• EXERCISE TASKS:
1. In the passage on computing the square root of 2, what kind of series is used to compute 1/sqrt(1-1/57122) efficiently?
2. Reproduce the passage on computing the square root of 2 from "And 1/sqrt(1-1/57122) can" up to and including "with many digits.".
3. Carry on the passage on computing the square root of 2 from the point where it stops.

It can be shown that

sqrt(2) = (239/169)*1/sqrt(1-1/57122)

And 1/sqrt(1-1/57122) can be computed efficiently using the Taylor series expansion:

1/sqrt(1-x) = 1 + (1/2)x + (1.3)/(2.4)x^2 + (1.3.5)/(2.4.6)x^3 + ...

There's also a C program available that uses this method (I've slightly reformatted and corrected it):

/*
** Pascal Sebah : July 1999
**
** Subject:
**
**    A very easy program to compute sqrt(2) with many digits.
**    No optimisations, no tricks, just a basic program to learn how
**    to compute in multiprecision.
**
** Formula:
**
**    sqrt(2) = (239/169)*1/sqrt(1-1/57122)
**
** Data:
**
**    A big real (or multiprecision real) is defined in base B as:
**      X = x(0) + x(1)/B^1 + ... + x(n-1)/B^(n-1)

• SUPPLIED DATA:
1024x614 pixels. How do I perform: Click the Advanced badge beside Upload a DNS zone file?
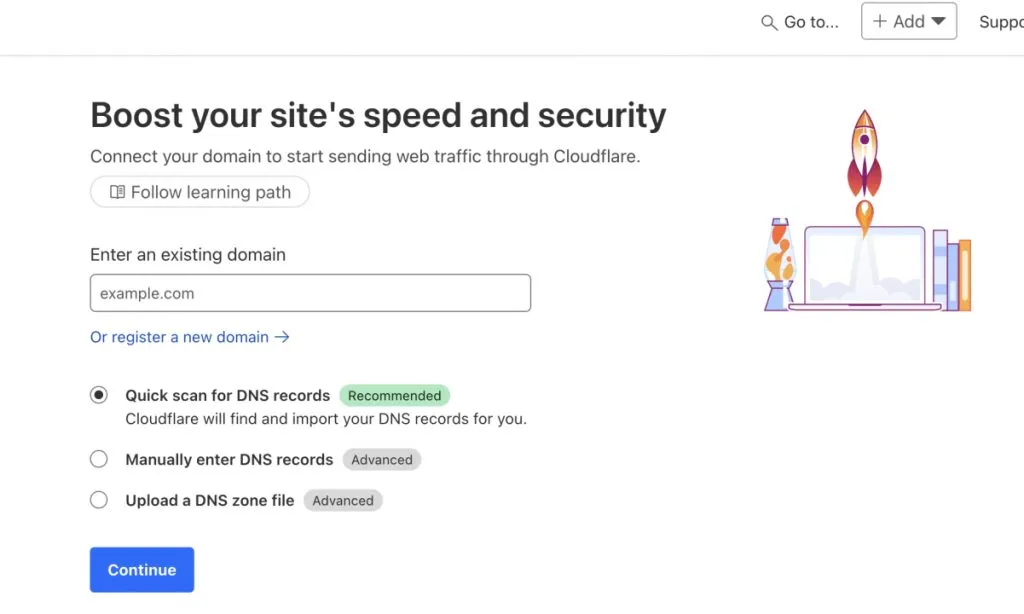click(x=343, y=500)
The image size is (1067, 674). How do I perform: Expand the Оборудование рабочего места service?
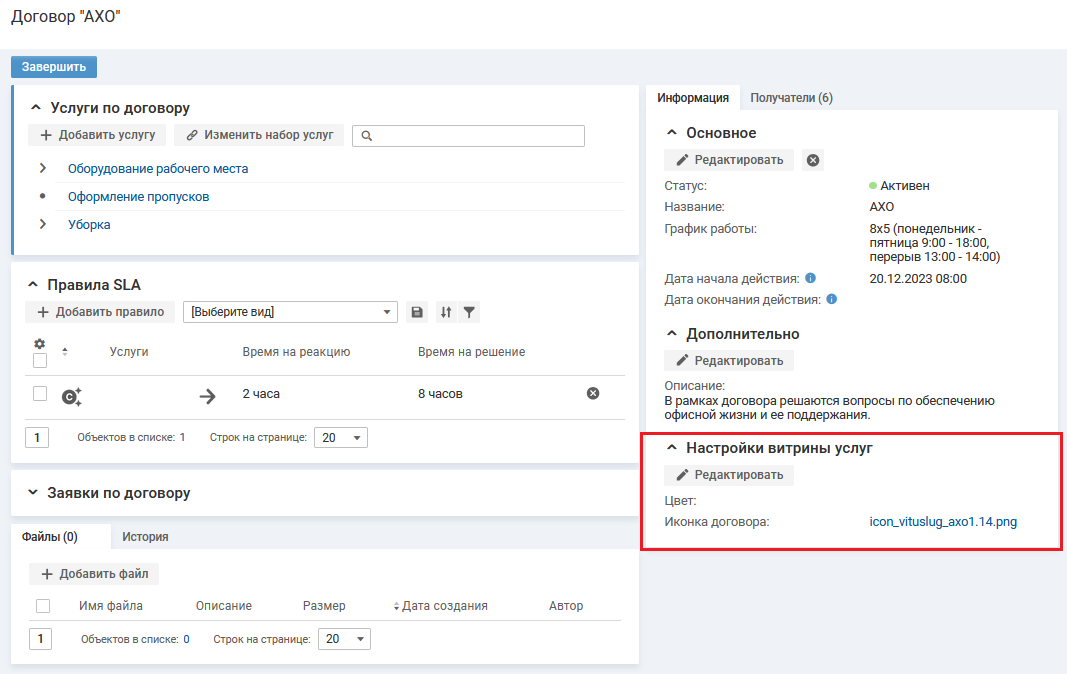click(x=43, y=168)
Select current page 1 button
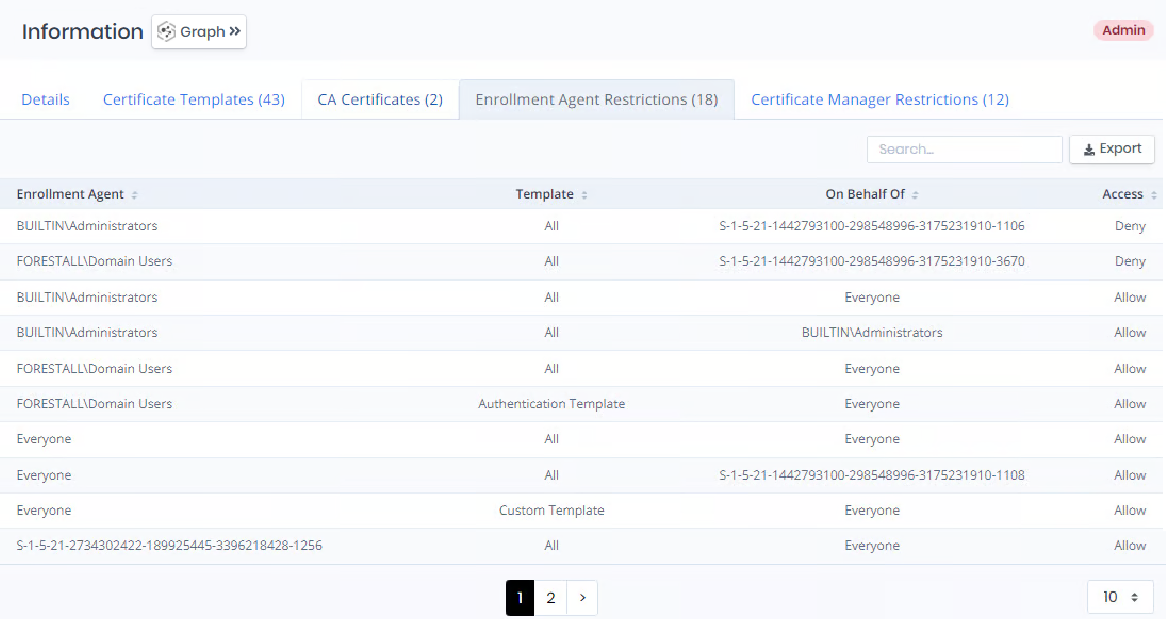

• RESULTS FOR EACH TASK:
1. A Taylor series expansion.

2.
And 1/sqrt(1-1/57122) can be computed efficiently using the Taylor series expansion:

1/sqrt(1-x) = 1 + (1/2)x + (1.3)/(2.4)x^2 + (1.3.5)/(2.4.6)x^3 + ...

There's also a C program available that uses this method (I've slightly reformatted and corrected it):

/*
** Pascal Sebah : July 1999
**
** Subject:
**
**    A very easy program to compute sqrt(2) with many digits.

3.
**      where 0<=x(i)<B
**
** Results: (PentiumII, 450Mhz)
**
**    1000   decimals :   0.02seconds
**    10000  decimals :   1.7s
**    100000 decimals : 176.0s
**
** With a little work it's possible to reduce those computation
** times by a factor of 3 and more.
*/

#include <stdio.h>
#include <stdlib.h>

long B = 10000; /* Working base */
long LB = 4;    /* Log10(base)  */

/*
** Set the big real x to the small integer Integer
*/
void SetToInteger(long n, long* x, long Integer)
{
  long i;
  for (i = 1; i < n; i++)
    x[i] = 0;
  x[0] = Integer;
}

/*
** Is the big real x equal to zero ?
*/
long IsZero(long n, long* x)
{
  long i;
  for (i = 0; i < n; i++)
    if (x[i])
      return 0;
  return 1;
}

/*
** Addition of big reals : x += y
**  Like school addition with carry management
*/
void Add(long n, long* x, long* y)
{
  long carry = 0, i;
  for (i = n - 1; i >= 0; i--)
  {
    x[i] += y[i] + carry;
    if (x[i] < B)
      carry = 0;
    else
    {
      carry = 1;
      x[i] -= B;
    }
  }
}

/*
** Multiplication of the big real x by the integer q
*/
void Mul(long n, long* x, long q)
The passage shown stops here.